[R] SVM probability output variation

Wed Oct 21 21:58:37 CEST 2009

Hi,

> <snip>
> > If I instead output the decision values, the whole procedure is
> > fully reproducible, i.e. the exact same values are returned when I
> > retrain the model.
> 
> By the decision values, you mean the predict labels, right?

The output of decision values can be turned on in the predict.svm, and is, as I have understood, the distance from the data point to the hyperplane. (I should say that my knowledge here is limited to concepts, I know nothing about the details in which this works...). I use these to create ROC curves etc.
> 
> > I have no idea how the probabilities are calculated, but it seems to
> > be in this step that the differences arise. In my case, I feel a bit
> > hesitant to use them when they differ that much between runs (15% or
> > so)...
> 
> I'd find that a bit disconcerting, too. Can you give a sample of your
> data + code your using that can reproduce this example?
> 

I have the data at the office, so I can't do that now (at home).

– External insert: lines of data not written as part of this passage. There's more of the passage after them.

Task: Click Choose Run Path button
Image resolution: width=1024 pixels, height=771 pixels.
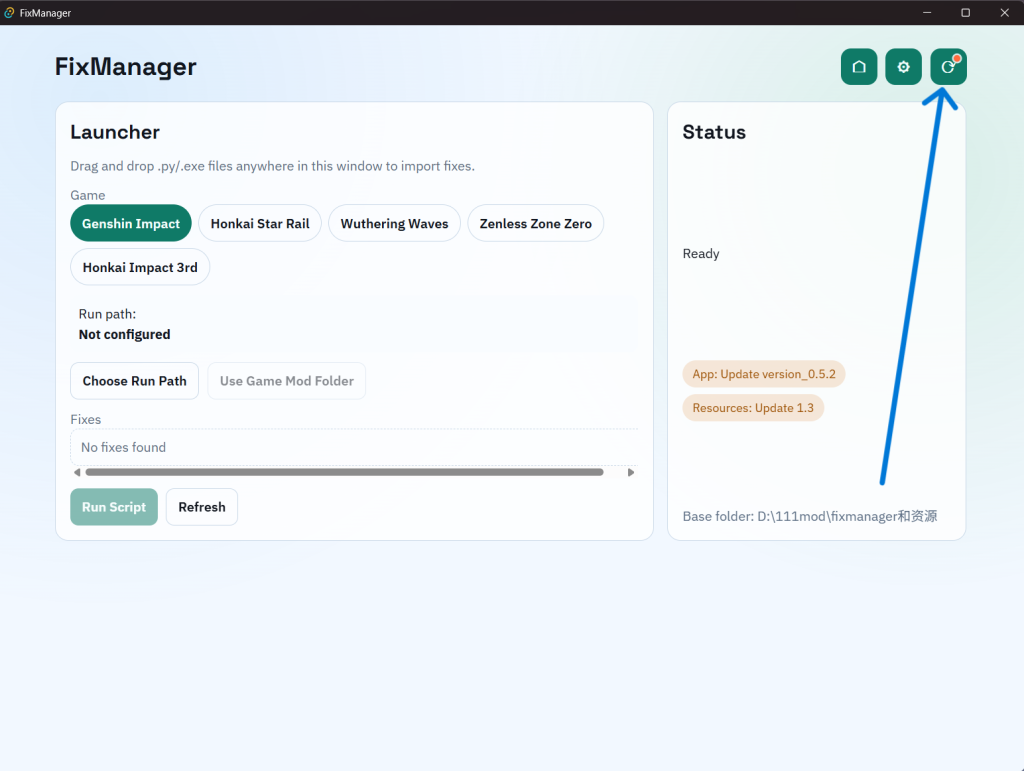Action: pyautogui.click(x=135, y=381)
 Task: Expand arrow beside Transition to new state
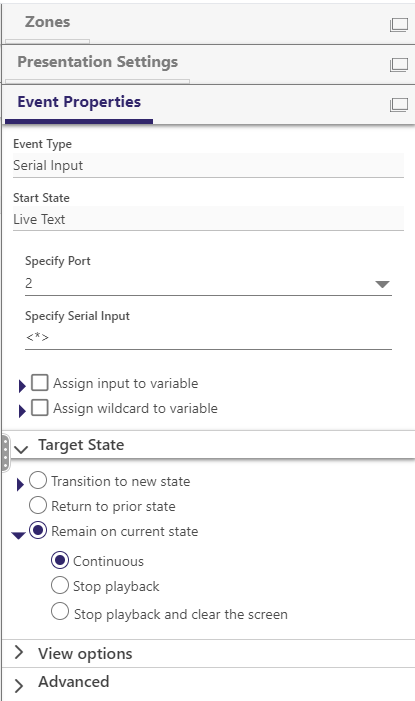(x=20, y=484)
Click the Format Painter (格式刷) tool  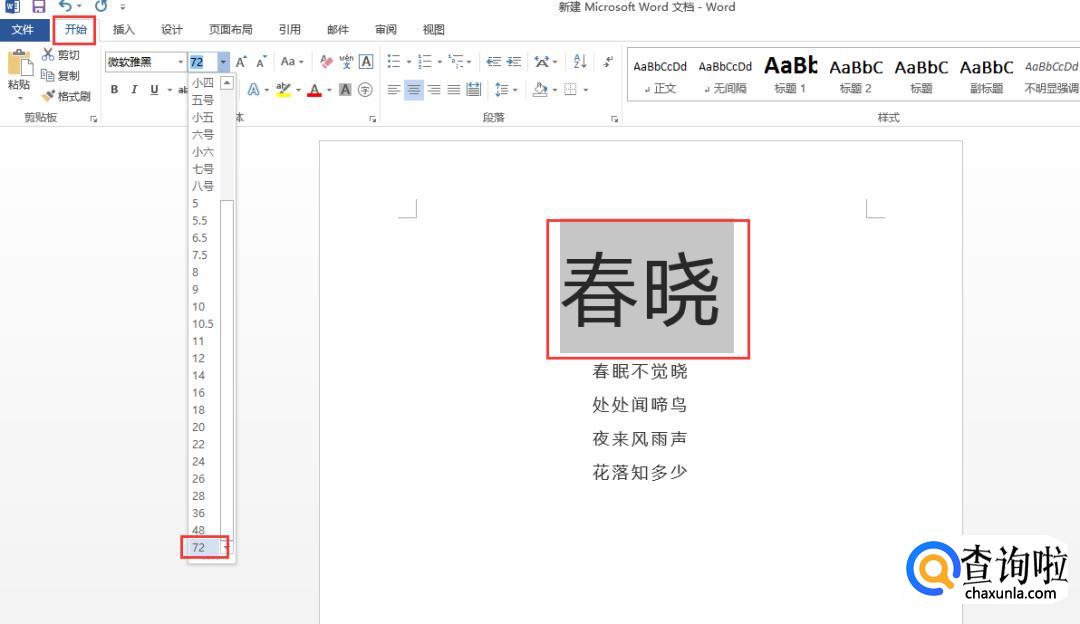point(66,97)

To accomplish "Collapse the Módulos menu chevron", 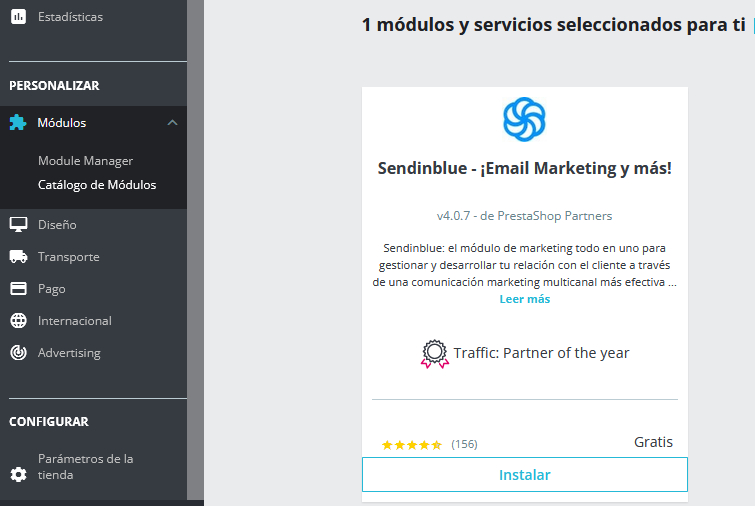I will [x=172, y=123].
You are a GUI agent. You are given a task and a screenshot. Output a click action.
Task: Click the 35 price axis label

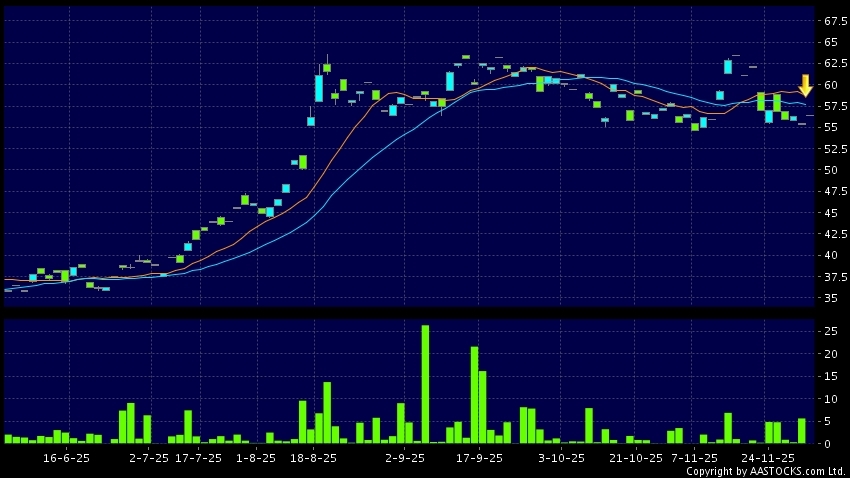click(830, 299)
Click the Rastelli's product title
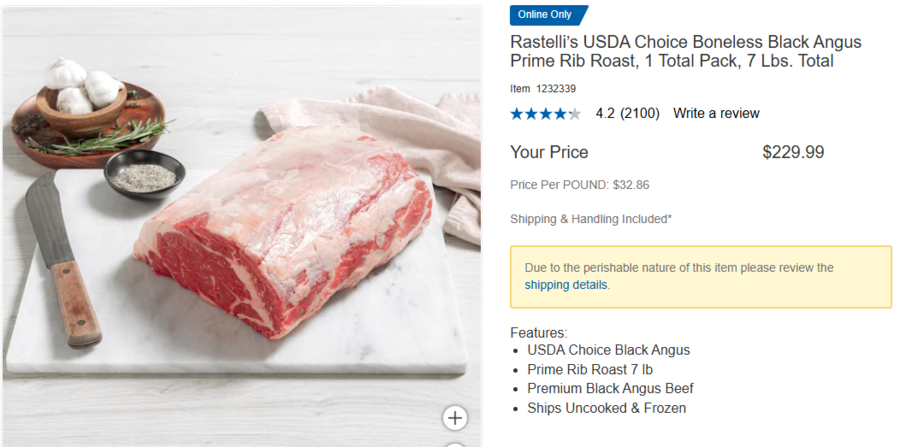The width and height of the screenshot is (900, 447). coord(685,52)
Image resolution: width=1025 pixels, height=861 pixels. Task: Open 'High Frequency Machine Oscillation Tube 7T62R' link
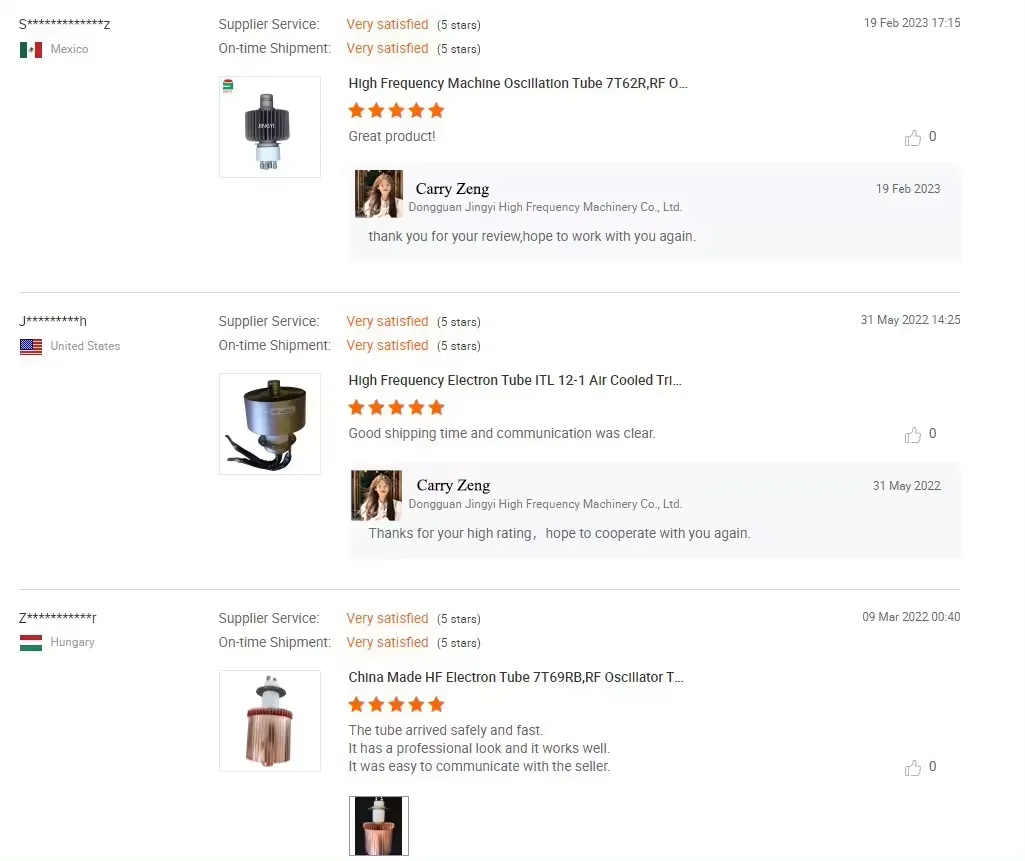(x=518, y=84)
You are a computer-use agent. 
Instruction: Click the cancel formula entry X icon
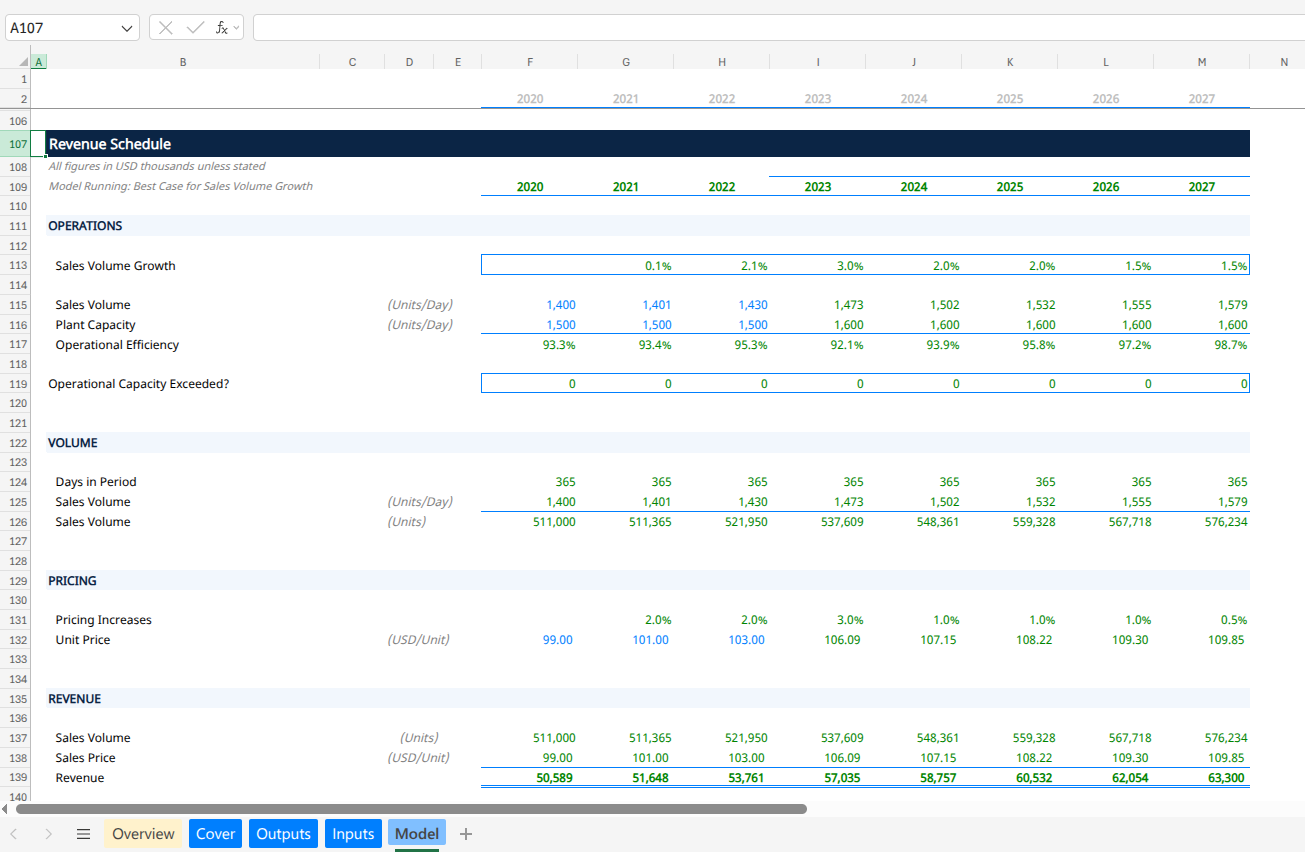pyautogui.click(x=166, y=28)
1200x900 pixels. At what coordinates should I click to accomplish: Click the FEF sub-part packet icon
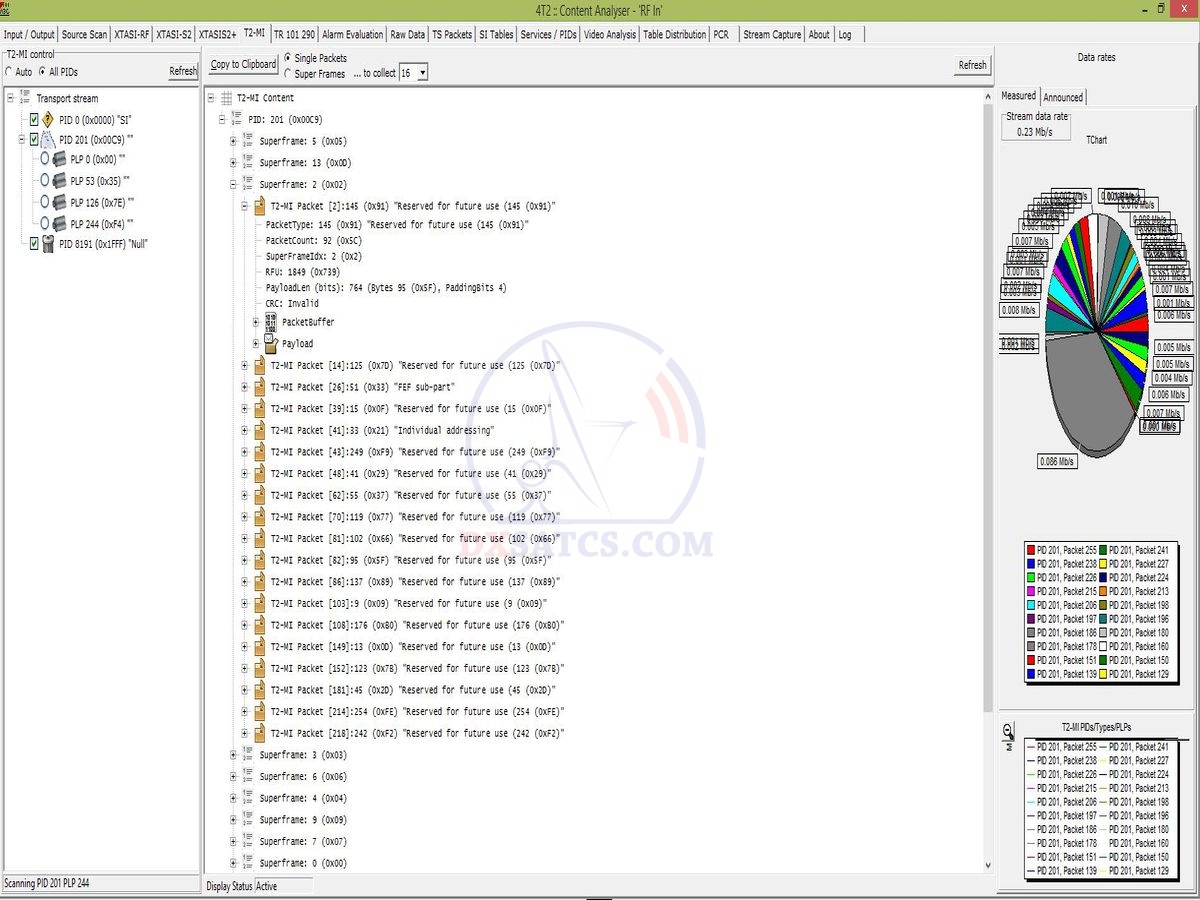tap(259, 387)

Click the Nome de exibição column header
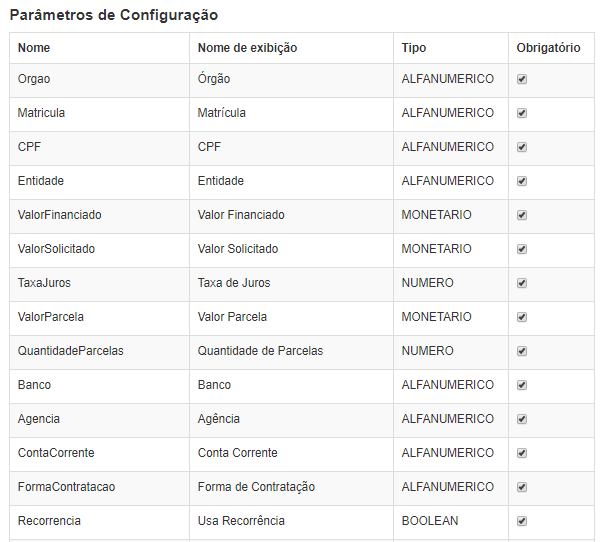pyautogui.click(x=247, y=48)
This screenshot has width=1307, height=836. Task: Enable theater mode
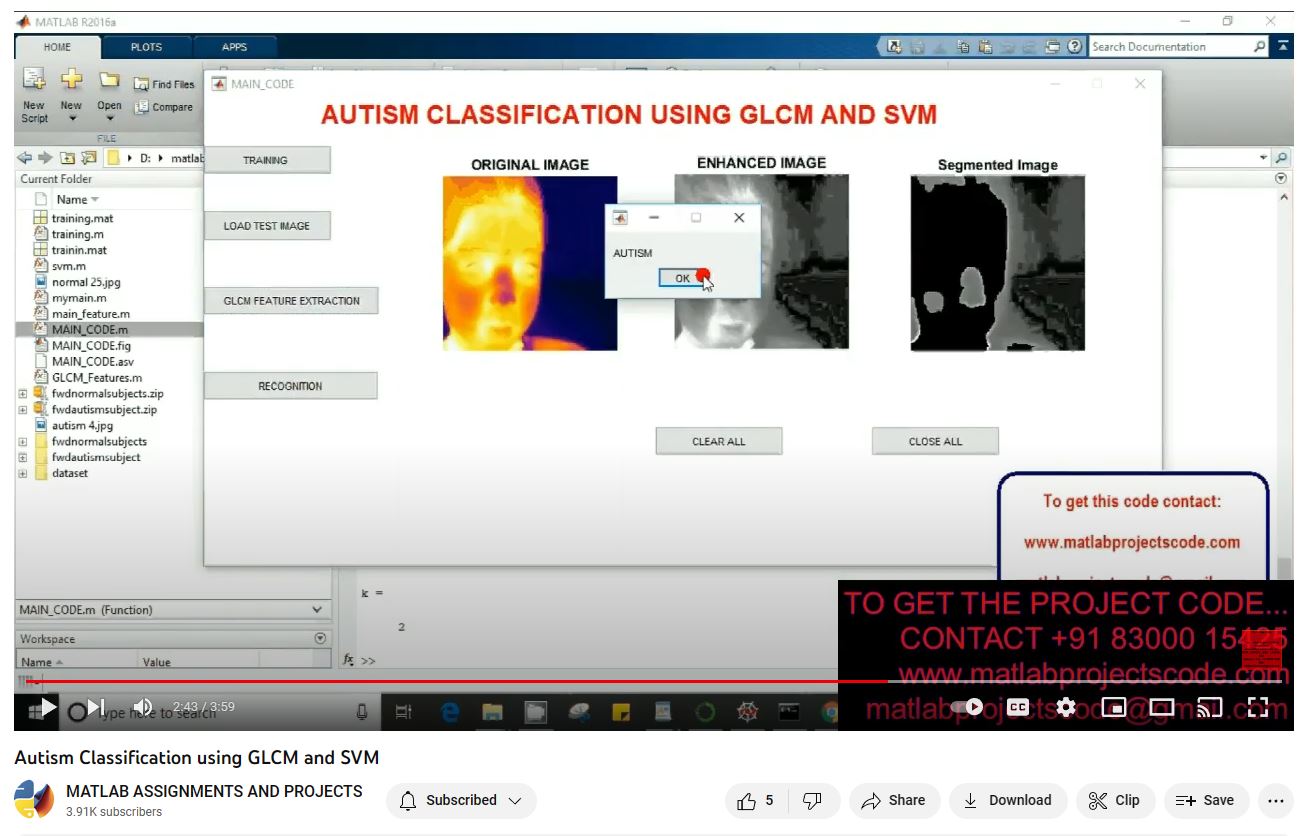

> Warning: Brainstorming Below
> 
> If I were to calculate probabilities for my class labels, I'd make the
> probability some function of the example's distance from the decision
> boundary.
> 
> Now, if your decision boundary isn't changing from run to run (and I
> guess it really shouldn't be, since the SVM returns the maximum margin
> classifier (which is, by definition, unique, right?)), it's hard to
> imagine why these probabilities would change, either ...
> 
> ... unless you're holding out different subsets of your data during
> training, or perhaps have a different value for your penalty (cost)
> parameter when building the model. I believe you said that you're
> actually training the same exact model each time, though, right?

Yes, I'm using the exact same data to train each time. I thought this would generate identical models, but that doesn't appear to be the case.

> 
> Anyway, I see the help page for ?svm says this, if it helps:
> 
> "The probability model for classification fits a logistic distribution
> using maximum likelihood to the decision values of all binary
> classifiers, and computes the a-posteriori class probabilities for the
> multi-class problem using quadratic optimization"

This is where I realise I'm in a bit over my head on the theroy side - this means nothing to me...
> 
> -steve

Thanks again,
Anders